The small dI and dSph galaxies are considered the most likely connection to higher redshift, late type evolving systems, which makes them the most interesting to look at when trying to make a connection to the high redshift universe. In the LG they appear to exhibit a wide variety of SFHs. These results have affected our understanding of galaxy formation and evolution by demonstrating the importance of episodic star formation in nearby low mass galaxies. The larger galaxies in the LG have evidence of sizeable old halos, which appear to represent the majority of star formation in the LG by mass, although the problems distinguishing between effects of age and metallicity in a CMD result in a degree of uncertainty in the exact age distribution in these halos. High quality, deep imaging is the only way of extending detailed SFH studies past the Galaxy and its satellites, enabling us to obtain a picture of the fossil record of star formation in galaxies of various types and sizes, and to identify both commonalities and differences in their SFH across the LG to be able to make the comparison with cosmological surveys (Tolstoy 1998) more accurate.

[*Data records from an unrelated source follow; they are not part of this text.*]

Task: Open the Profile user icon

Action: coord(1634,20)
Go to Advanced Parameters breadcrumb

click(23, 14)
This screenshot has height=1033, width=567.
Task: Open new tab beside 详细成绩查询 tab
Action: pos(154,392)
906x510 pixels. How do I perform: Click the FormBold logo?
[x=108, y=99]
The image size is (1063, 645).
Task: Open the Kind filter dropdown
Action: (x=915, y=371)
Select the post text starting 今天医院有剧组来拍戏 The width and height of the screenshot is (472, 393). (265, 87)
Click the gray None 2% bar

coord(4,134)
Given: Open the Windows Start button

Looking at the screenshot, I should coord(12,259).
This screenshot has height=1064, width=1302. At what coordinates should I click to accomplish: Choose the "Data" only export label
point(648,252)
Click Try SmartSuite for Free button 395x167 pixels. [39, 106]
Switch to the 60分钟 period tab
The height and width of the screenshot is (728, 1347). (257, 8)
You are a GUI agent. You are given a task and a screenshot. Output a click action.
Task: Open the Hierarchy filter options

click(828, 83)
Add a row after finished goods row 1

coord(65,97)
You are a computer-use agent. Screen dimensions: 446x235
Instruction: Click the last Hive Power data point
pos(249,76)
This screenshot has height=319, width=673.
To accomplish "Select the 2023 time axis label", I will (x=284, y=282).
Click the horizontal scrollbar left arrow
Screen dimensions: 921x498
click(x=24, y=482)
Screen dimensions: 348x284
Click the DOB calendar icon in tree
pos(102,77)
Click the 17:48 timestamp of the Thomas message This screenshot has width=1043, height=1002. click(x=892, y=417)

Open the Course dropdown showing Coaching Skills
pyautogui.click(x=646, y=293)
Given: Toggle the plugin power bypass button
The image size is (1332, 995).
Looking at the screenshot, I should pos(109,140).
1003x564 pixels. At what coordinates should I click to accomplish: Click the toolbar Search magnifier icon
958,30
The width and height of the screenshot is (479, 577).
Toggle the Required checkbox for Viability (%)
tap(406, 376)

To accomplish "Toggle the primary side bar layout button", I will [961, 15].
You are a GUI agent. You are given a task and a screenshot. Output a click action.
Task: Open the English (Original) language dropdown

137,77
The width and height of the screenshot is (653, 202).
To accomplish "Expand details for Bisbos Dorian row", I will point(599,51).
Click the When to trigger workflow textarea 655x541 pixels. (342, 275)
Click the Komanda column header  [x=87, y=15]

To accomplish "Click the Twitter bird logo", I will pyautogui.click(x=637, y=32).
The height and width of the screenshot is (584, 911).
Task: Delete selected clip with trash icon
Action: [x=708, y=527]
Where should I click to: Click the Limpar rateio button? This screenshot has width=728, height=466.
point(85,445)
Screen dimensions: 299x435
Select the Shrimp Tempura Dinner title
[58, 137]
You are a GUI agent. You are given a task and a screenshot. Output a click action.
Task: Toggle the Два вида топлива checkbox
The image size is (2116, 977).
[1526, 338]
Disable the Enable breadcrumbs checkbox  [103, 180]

The Local Group (LG) will provide a picture of the global star formation properties of galaxies with a wide variety of mass, metallicity, gas content etc., and will make a sample that ought to reflect the SFH of the Universe which can be compared to high redshift survys (e.g., Madau et al. 1998). Initial comparisons suggest these different approaches do not yield the same results (Tolstoy 1998; Fukugita et al. 1998), but the errors are large due to the lack of detailed SFHs of nearby galaxies. Careful determinations of the complete SFH of nearby galaxies is thus extremely important for understanding star formation properties of nearby galaxies in detail and also to make the connection to high-redshift studies. It is still not clear if bursting star formation is common enough in LG dIs to account for a large population of compact emission line galaxies at intermediate redshifts. If the conclusions of Madau et al. and the SFH of the LG still do not agree then it will be of critical importance for the field of high redshift galaxy research that this discrepancy is understood. It might be that redshift surveys are strongly biased towards low mass dI galaxies undergoing bursts of star formation, and thus they are not accurate indicators of the dominant mode (by mass) of star formation in the Universe.